**Exercise description**. Copy the lines from the one containing "Given: Click the" through the end of the lines, reproducing them exactly and leaving out the pictures.

- - -

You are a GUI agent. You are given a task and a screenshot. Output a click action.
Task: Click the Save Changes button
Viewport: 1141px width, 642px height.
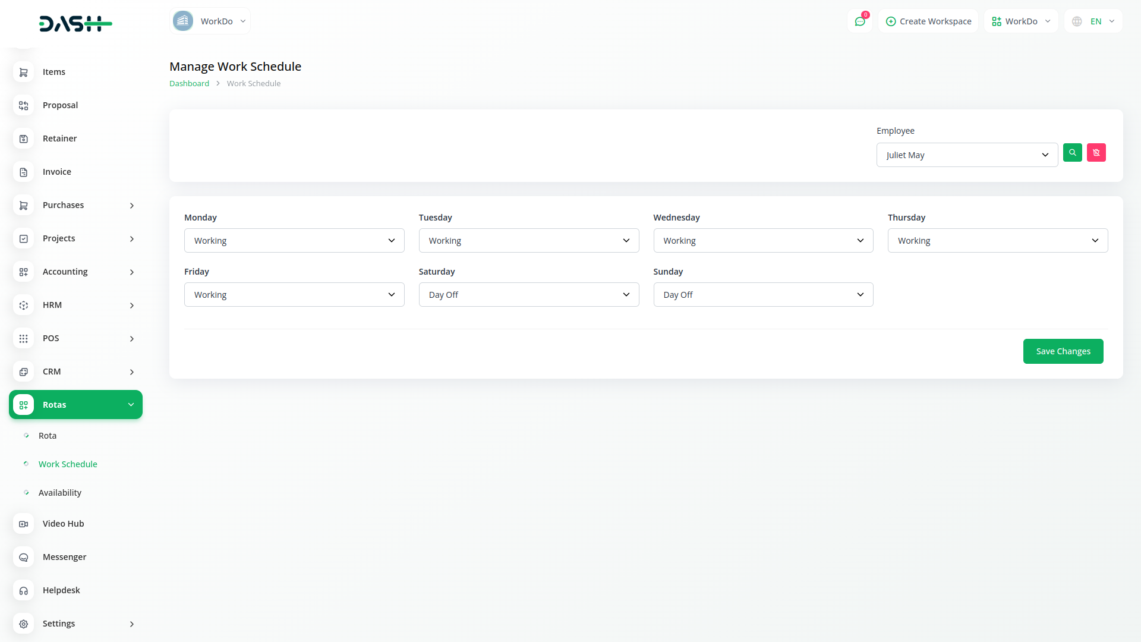[x=1063, y=351]
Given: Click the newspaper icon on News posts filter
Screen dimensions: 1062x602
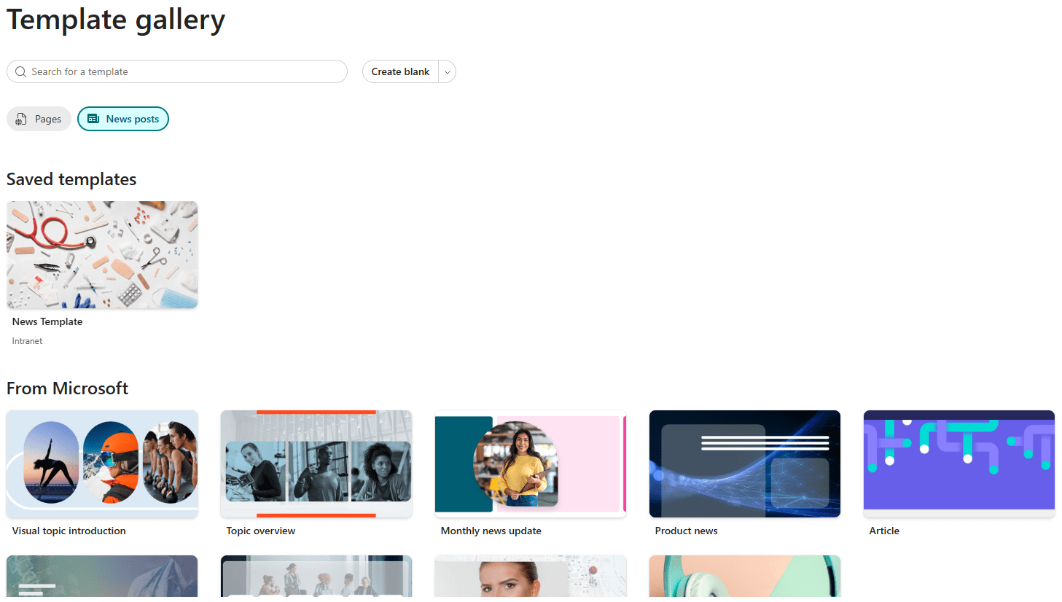Looking at the screenshot, I should [94, 119].
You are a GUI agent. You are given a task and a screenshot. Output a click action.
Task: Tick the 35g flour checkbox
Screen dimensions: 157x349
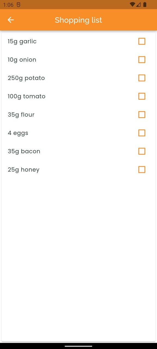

- - -

**Completed task**.
Given: Click the newspaper icon on News posts filter
Screen dimensions: 1062x602
Looking at the screenshot, I should [94, 119].
You are a GUI agent. You are given a task and a screenshot. Output a click action.
Task: Tick the 35g flour checkbox
Screen dimensions: 157x349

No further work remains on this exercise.